En este caso, la canción forma parte de un conjunto de historias, de un ábum de músicas, de un viaje iniciátco que me abrió los ojos a traves del tacto y del oído. Ítaca no fue un destino, sino una invasión. Llegó de manera inesperada y arrasó con quien yo era en ese instante.

Han pasado más de 10 años, aunque no he podido celebrar el anivesario como la ocasión merecía. Quizás un brindis escondido y un mensaje al 50% de esa historia para recordarle que cada kilómentro de aquella ruta se tatuó en la piel de mi memoria.
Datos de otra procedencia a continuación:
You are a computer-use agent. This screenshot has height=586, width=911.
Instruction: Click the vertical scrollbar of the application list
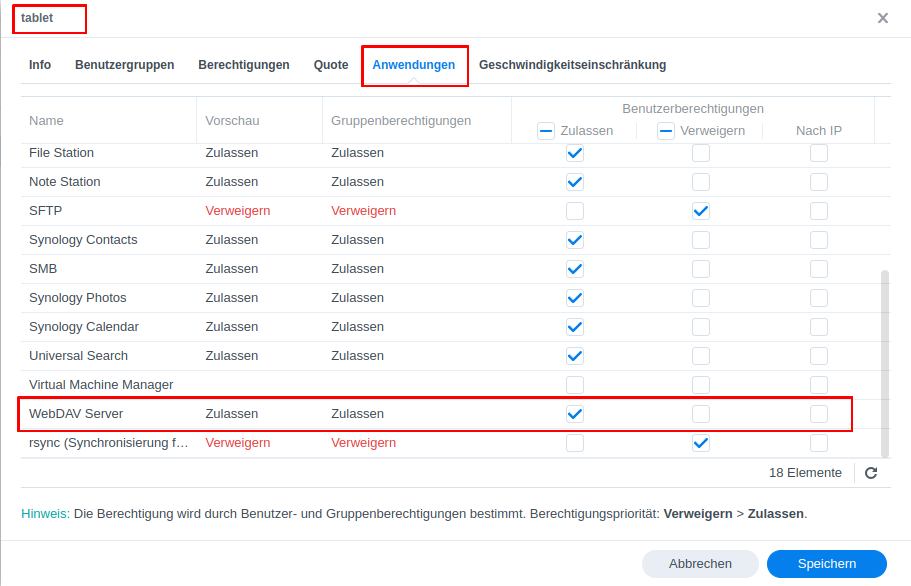point(883,360)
Esa piel también se arruga, no es ajena a las tormentas del paso del tiempo, y cada pliegue permite que los recuerdos se curven, se toquen, se escondan, salten y construyan unversos infinitos en los que habitar de manera ausente.

En un coche demasiado grande para tanto miedo, empezó a sonar una lista musical que nos llevó de la mano hasta Mérida, y de ahí a más tierras fronterizas, lindes entre países, pero también entre sentimientos y prohibiciones, entre la aventura de vivir y la correción ahogada y asfixiante de una rutina contaminada con olor a muerto. En algún momento de la carretera entre Madrid y Mérida, cuando ya estaba borracho de Beirut, de Lori Meyers… sonó Muse, con sus agujeros negros, con sus revelaciones, con sus esperanzas que, de repente se hicieron mías, con sus naves espaciales que, esta vez sí, me llevaban lejos de todo. Al bajar las ventanillas en algún semáforo de esas ciudades que atravesé, los miedos, como el amor en la canción de Los Burros -o eran Los Rápidos-, ante la visión de la pobreza, sataron del coche arrastrando por el asfalto prejuicios y eso que llaman zona de confort.

Han pasado 10 años de aquel viaje. Y en mis listas de Spoty siguen algunas de las canciones de aquel viaje, no sé si como antídoto a la nostalgia de aquellos días, o quizás como antídoto al tiempo que sigue avanzando manriqueño. El caso es que cuando suena alguna de ellas siento en la cara un aire de frontera y un golpe de salitre y levante, y sonrío imaginando señoras vestidas de Guardia Civil y un enorme bigote.